(Beginning of Material provided)

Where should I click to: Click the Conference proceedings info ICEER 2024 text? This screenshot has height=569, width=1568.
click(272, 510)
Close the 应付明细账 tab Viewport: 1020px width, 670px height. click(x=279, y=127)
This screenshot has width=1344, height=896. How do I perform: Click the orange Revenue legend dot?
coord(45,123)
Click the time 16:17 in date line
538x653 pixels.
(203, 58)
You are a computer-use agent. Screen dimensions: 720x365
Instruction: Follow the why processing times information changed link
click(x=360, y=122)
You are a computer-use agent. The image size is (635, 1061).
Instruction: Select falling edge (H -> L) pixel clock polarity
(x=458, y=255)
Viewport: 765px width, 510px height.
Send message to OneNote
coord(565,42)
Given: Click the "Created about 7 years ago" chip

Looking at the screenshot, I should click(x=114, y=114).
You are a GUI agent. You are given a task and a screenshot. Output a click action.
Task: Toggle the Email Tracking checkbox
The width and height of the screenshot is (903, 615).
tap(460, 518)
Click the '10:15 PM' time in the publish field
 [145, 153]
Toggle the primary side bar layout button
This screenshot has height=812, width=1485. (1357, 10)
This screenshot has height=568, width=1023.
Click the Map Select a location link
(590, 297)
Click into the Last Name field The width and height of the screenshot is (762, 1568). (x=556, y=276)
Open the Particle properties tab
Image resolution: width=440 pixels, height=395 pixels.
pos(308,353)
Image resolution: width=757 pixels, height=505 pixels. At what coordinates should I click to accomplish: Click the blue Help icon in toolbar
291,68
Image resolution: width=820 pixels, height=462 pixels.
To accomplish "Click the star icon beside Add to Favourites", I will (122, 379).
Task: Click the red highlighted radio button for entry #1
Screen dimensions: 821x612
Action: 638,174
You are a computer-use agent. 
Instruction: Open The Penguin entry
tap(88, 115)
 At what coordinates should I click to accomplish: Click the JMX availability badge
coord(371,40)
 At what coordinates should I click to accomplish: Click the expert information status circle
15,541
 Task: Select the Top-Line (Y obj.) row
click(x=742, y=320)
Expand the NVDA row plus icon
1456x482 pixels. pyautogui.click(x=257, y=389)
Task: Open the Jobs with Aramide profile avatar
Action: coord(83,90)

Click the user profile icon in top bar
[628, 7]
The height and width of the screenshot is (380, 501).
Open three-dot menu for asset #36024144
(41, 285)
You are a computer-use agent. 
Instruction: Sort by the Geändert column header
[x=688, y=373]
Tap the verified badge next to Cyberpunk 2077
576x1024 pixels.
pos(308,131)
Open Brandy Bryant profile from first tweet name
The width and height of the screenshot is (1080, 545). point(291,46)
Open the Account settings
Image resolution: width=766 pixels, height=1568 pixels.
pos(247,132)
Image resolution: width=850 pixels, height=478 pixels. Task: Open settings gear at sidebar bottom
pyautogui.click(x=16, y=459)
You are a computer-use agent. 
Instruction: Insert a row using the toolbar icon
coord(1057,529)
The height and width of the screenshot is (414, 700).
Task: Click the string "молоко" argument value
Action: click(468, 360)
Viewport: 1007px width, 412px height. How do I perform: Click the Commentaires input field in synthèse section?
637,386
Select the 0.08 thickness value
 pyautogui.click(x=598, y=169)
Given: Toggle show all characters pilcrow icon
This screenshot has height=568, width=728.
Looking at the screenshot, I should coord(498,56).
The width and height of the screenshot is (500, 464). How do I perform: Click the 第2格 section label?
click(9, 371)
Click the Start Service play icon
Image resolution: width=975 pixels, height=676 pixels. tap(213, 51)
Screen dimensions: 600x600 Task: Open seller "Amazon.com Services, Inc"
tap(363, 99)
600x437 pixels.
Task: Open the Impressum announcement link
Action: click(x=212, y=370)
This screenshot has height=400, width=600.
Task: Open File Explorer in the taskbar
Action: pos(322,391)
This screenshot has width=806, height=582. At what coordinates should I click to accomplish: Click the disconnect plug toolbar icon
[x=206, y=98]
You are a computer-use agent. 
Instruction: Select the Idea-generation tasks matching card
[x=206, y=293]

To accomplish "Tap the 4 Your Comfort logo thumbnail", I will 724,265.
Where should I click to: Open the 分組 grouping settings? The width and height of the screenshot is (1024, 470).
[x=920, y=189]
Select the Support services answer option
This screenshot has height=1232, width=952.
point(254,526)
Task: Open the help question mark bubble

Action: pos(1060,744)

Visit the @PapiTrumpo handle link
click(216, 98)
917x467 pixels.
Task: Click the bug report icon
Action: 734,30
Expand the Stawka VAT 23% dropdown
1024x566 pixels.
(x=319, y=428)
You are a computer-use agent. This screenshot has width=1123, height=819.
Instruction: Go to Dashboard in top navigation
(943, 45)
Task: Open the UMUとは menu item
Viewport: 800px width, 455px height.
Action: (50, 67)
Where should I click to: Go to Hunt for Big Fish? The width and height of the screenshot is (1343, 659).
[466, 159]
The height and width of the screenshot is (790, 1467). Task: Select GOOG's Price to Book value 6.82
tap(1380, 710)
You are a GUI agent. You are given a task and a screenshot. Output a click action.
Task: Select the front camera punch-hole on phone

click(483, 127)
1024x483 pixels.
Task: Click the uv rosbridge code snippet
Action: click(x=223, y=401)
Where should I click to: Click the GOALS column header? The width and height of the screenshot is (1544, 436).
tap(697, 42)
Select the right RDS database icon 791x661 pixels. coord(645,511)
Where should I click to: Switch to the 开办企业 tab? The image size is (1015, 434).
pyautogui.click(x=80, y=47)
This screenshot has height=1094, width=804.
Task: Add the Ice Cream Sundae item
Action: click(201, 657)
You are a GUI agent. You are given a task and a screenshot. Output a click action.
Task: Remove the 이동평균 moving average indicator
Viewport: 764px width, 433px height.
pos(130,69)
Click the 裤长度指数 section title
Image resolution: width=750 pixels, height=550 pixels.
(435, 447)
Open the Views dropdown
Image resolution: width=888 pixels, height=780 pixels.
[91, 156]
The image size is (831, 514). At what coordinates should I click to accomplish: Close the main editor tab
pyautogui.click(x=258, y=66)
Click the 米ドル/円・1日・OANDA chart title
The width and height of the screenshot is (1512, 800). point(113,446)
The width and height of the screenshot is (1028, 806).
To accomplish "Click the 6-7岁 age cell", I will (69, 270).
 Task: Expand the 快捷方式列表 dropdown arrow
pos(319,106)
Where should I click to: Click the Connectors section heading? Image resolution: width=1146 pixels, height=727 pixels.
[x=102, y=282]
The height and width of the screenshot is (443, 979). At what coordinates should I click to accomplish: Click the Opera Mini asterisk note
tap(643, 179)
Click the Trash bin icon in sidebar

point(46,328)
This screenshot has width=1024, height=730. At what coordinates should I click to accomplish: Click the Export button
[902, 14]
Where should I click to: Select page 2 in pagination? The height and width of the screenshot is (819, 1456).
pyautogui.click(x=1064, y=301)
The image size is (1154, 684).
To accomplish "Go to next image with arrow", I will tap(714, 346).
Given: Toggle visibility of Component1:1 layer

(End of Material provided)

The problem: An exact copy of every record above is needed. Write it out word for word.

Reply:
Where should I click to: Click the Conference proceedings info ICEER 2024 text? This screenshot has height=569, width=1568.
click(272, 510)
Close the 应付明细账 tab Viewport: 1020px width, 670px height. click(x=279, y=127)
This screenshot has width=1344, height=896. How do I perform: Click the orange Revenue legend dot?
coord(45,123)
Click the time 16:17 in date line
538x653 pixels.
(203, 58)
You are a computer-use agent. Screen dimensions: 720x365
Instruction: Follow the why processing times information changed link
click(x=360, y=122)
You are a computer-use agent. The image size is (635, 1061).
Instruction: Select falling edge (H -> L) pixel clock polarity
(x=458, y=255)
Viewport: 765px width, 510px height.
Send message to OneNote
coord(565,42)
Given: Click the "Created about 7 years ago" chip

Looking at the screenshot, I should click(x=114, y=114).
You are a GUI agent. You are given a task and a screenshot. Output a click action.
Task: Toggle the Email Tracking checkbox
The width and height of the screenshot is (903, 615).
tap(460, 518)
Click the '10:15 PM' time in the publish field
 [145, 153]
Toggle the primary side bar layout button
This screenshot has height=812, width=1485. (1357, 10)
This screenshot has height=568, width=1023.
Click the Map Select a location link
(590, 297)
Click into the Last Name field The width and height of the screenshot is (762, 1568). (x=556, y=276)
Open the Particle properties tab
Image resolution: width=440 pixels, height=395 pixels.
pos(308,353)
Image resolution: width=757 pixels, height=505 pixels. At what coordinates should I click to accomplish: Click the blue Help icon in toolbar
291,68
Image resolution: width=820 pixels, height=462 pixels.
To accomplish "Click the star icon beside Add to Favourites", I will (122, 379).
Task: Click the red highlighted radio button for entry #1
Screen dimensions: 821x612
Action: 638,174
You are a computer-use agent. 
Instruction: Open The Penguin entry
tap(88, 115)
 At what coordinates should I click to accomplish: Click the JMX availability badge
coord(371,40)
 At what coordinates should I click to accomplish: Click the expert information status circle
15,541
 Task: Select the Top-Line (Y obj.) row
click(x=742, y=320)
Expand the NVDA row plus icon
1456x482 pixels. pyautogui.click(x=257, y=389)
Task: Open the Jobs with Aramide profile avatar
Action: coord(83,90)

Click the user profile icon in top bar
[628, 7]
The height and width of the screenshot is (380, 501).
Open three-dot menu for asset #36024144
(41, 285)
You are a computer-use agent. 
Instruction: Sort by the Geändert column header
[x=688, y=373]
Tap the verified badge next to Cyberpunk 2077
576x1024 pixels.
pos(308,131)
Open Brandy Bryant profile from first tweet name
The width and height of the screenshot is (1080, 545). point(291,46)
Open the Account settings
Image resolution: width=766 pixels, height=1568 pixels.
pos(247,132)
Image resolution: width=850 pixels, height=478 pixels. Task: Open settings gear at sidebar bottom
pyautogui.click(x=16, y=459)
You are a computer-use agent. 
Instruction: Insert a row using the toolbar icon
coord(1057,529)
The height and width of the screenshot is (414, 700).
Task: Click the string "молоко" argument value
Action: click(468, 360)
Viewport: 1007px width, 412px height. How do I perform: Click the Commentaires input field in synthèse section?
637,386
Select the 0.08 thickness value
 pyautogui.click(x=598, y=169)
Given: Toggle show all characters pilcrow icon
This screenshot has height=568, width=728.
Looking at the screenshot, I should coord(498,56).
The width and height of the screenshot is (500, 464). How do I perform: Click the 第2格 section label?
click(9, 371)
Click the Start Service play icon
Image resolution: width=975 pixels, height=676 pixels. tap(213, 51)
Screen dimensions: 600x600 Task: Open seller "Amazon.com Services, Inc"
tap(363, 99)
600x437 pixels.
Task: Open the Impressum announcement link
Action: click(x=212, y=370)
This screenshot has height=400, width=600.
Task: Open File Explorer in the taskbar
Action: pos(322,391)
This screenshot has width=806, height=582. At what coordinates should I click to accomplish: Click the disconnect plug toolbar icon
[x=206, y=98]
You are a computer-use agent. 
Instruction: Select the Idea-generation tasks matching card
[x=206, y=293]

To accomplish "Tap the 4 Your Comfort logo thumbnail", I will 724,265.
Where should I click to: Open the 分組 grouping settings? The width and height of the screenshot is (1024, 470).
[x=920, y=189]
Select the Support services answer option
This screenshot has height=1232, width=952.
point(254,526)
Task: Open the help question mark bubble

Action: pos(1060,744)

Visit the @PapiTrumpo handle link
click(216, 98)
917x467 pixels.
Task: Click the bug report icon
Action: 734,30
Expand the Stawka VAT 23% dropdown
1024x566 pixels.
(x=319, y=428)
You are a computer-use agent. This screenshot has width=1123, height=819.
Instruction: Go to Dashboard in top navigation
(943, 45)
Task: Open the UMUとは menu item
Viewport: 800px width, 455px height.
Action: (50, 67)
Where should I click to: Go to Hunt for Big Fish? The width and height of the screenshot is (1343, 659).
[466, 159]
The height and width of the screenshot is (790, 1467). Task: Select GOOG's Price to Book value 6.82
tap(1380, 710)
You are a GUI agent. You are given a task and a screenshot. Output a click action.
Task: Select the front camera punch-hole on phone

click(483, 127)
1024x483 pixels.
Task: Click the uv rosbridge code snippet
Action: click(x=223, y=401)
Where should I click to: Click the GOALS column header? The width and height of the screenshot is (1544, 436).
tap(697, 42)
Select the right RDS database icon 791x661 pixels. coord(645,511)
Where should I click to: Switch to the 开办企业 tab? The image size is (1015, 434).
pyautogui.click(x=80, y=47)
This screenshot has height=1094, width=804.
Task: Add the Ice Cream Sundae item
Action: click(201, 657)
You are a GUI agent. You are given a task and a screenshot. Output a click action.
Task: Remove the 이동평균 moving average indicator
Viewport: 764px width, 433px height.
pos(130,69)
Click the 裤长度指数 section title
Image resolution: width=750 pixels, height=550 pixels.
(435, 447)
Open the Views dropdown
Image resolution: width=888 pixels, height=780 pixels.
[91, 156]
The image size is (831, 514). At what coordinates should I click to accomplish: Close the main editor tab
pyautogui.click(x=258, y=66)
Click the 米ドル/円・1日・OANDA chart title
The width and height of the screenshot is (1512, 800). point(113,446)
The width and height of the screenshot is (1028, 806).
To accomplish "Click the 6-7岁 age cell", I will (69, 270).
 Task: Expand the 快捷方式列表 dropdown arrow
pos(319,106)
Where should I click to: Click the Connectors section heading? Image resolution: width=1146 pixels, height=727 pixels.
[x=102, y=282]
The height and width of the screenshot is (443, 979). At what coordinates should I click to accomplish: Click the Opera Mini asterisk note
tap(643, 179)
Click the Trash bin icon in sidebar

point(46,328)
This screenshot has width=1024, height=730. At what coordinates should I click to accomplish: Click the Export button
[902, 14]
Where should I click to: Select page 2 in pagination? The height and width of the screenshot is (819, 1456).
pyautogui.click(x=1064, y=301)
The image size is (1154, 684).
To accomplish "Go to next image with arrow", I will tap(714, 346).
Given: Toggle visibility of Component1:1 layer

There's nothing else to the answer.